Thomas Hess, chief economist at Swiss Re, presented some very elegant mathematical models of the global financial risk landscape. According to Hess' calculations, the impact of the ongoing financial crisis on the real economy "is just getting started". His analysis focuses on an historical analysis of the default rate observed in so-called speculative grade companies.

This key business risk index typically stands at around 5%. Hess' warning about the possibility of nastier things to come is based on the observation that the current value is barely above this historical level, yet his model predicts that it will peak at 21% during the course of the crisis.

To put that percentage in perspective, the peak speculative grade default rate during the deep global recession of the early 1990s was a mere 12%. The dramatic bursting of the dotcom bubble in 2002 yielded a value of just 10%.

The problem, Hess emphasized, is the potential for this kind of upheaval to destroy good companies as well as bad. And Hess didn't seem to have the same enthusiasm for market based solutions as Bresch had presented before him. Hess quipped "When will the current crisis end? When the next bubble starts."

So can cap and trade really provide an interconnected solution to the global economic and environmental calamity we seem to be facing? The most recent news from the EU's carbon trading scheme would suggest otherwise.

Alas, we are yet to see the dawn of a new bubble in the value of carbon credits.

08 February 2009

A sobering thought on the civility that society holds so dear


Balancing loyalty and competition is important if a group of individuals are to achieve their best in a creative and productive collaboration.

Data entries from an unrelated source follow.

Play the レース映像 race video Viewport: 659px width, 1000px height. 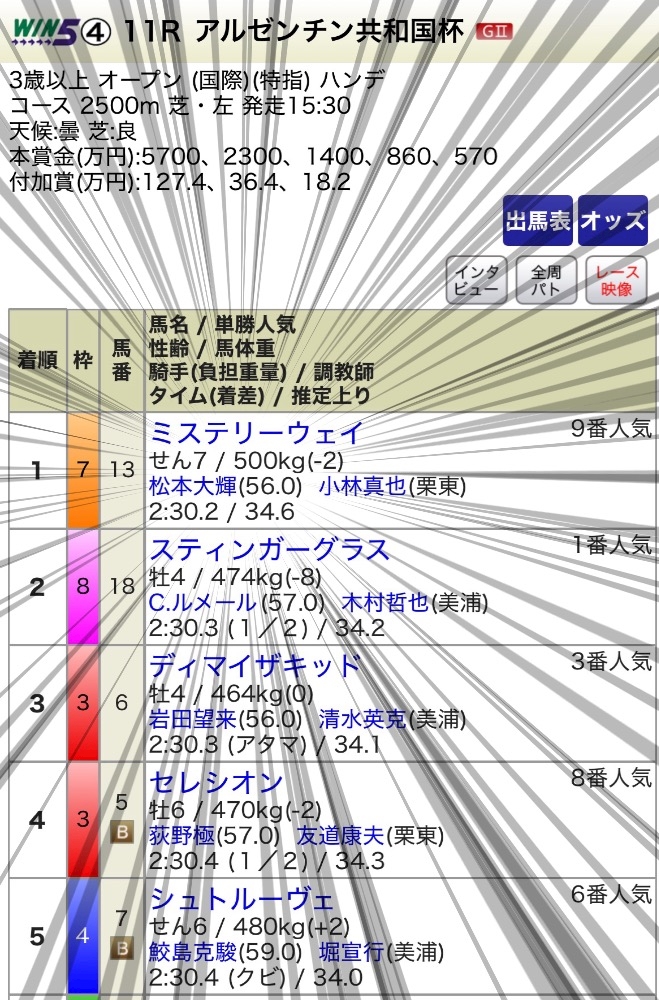[x=617, y=281]
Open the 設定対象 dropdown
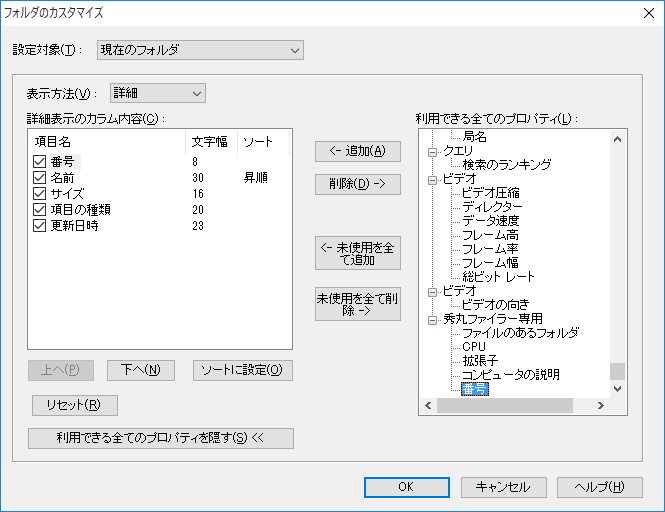This screenshot has height=512, width=665. tap(200, 49)
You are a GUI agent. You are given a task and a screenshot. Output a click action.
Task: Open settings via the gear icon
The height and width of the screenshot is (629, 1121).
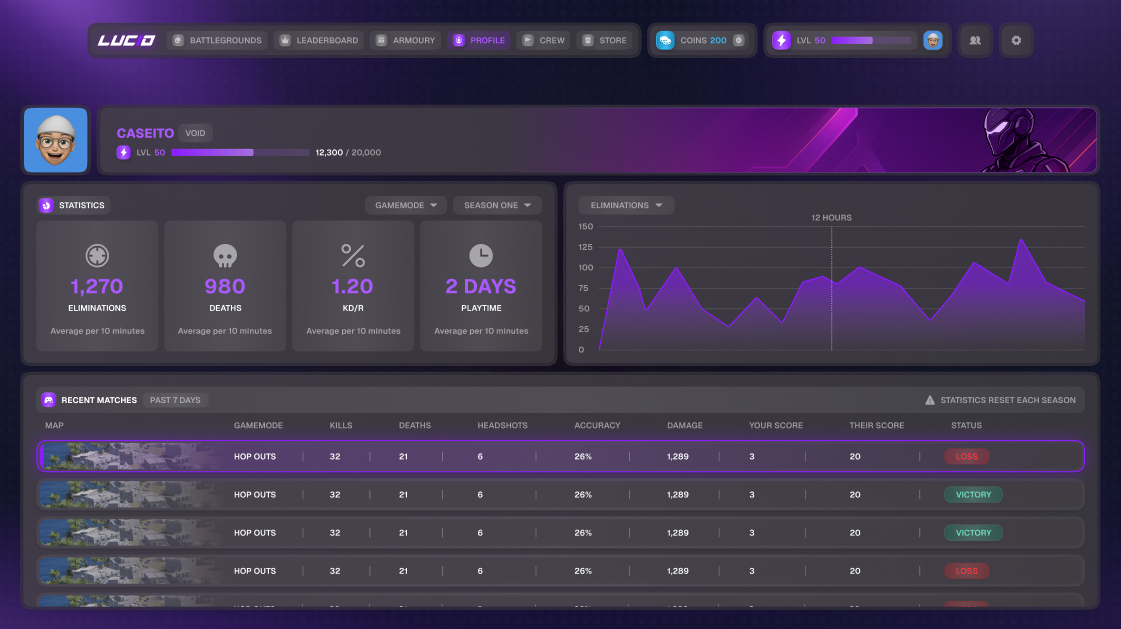point(1016,41)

Oxford sociologist Jerome Ravetz reviews a new book about scientific societies during the Enlightenment in this week's edition of Nature and reveals the subtle challenges involved in getting this balance right.

Describing the delightful civility of the British Royal Society in the seventeenth century, the book's author Steven Shapin seems to have turned a blind eye on what Ravetz calls the dark side of this very fertile period of European research: Newton's dubious treatment of Gottfried Leibniz concerning Leibniz's contribution to the development of calculus.

Ravetz reflects on the dark secrets that seem to characterize so many periods of intense innovation by considering the genteel world of the Quants in our banking system. The quiet confidence of this group of talented souls is contrasted with the violent collapse of their elaborate financial constructs during the past 2 years.

I was reminded of a comment by another researcher of loyalty and competition, Ernst Fehr. Fehr (pictured, centre) has devoted the best part of a decade to demonstrating the importance of loyalty and other forms of what he calls 'other regarding preferences' for the successful functioning of modern society.

Fehr's research presentations are music to my commune-attuned ears and sensibilities, but I am glad to have also heard him present the dark side of his position on group loyalties. On one occasion he calmly commented that "of course, the mafia also display a well developed sense of loyalty and other regarding preferences,".

As Ravetz concludes in his reflection on the contribution of civil collegiality in the financial meltdown, "[it is] a sobering thought".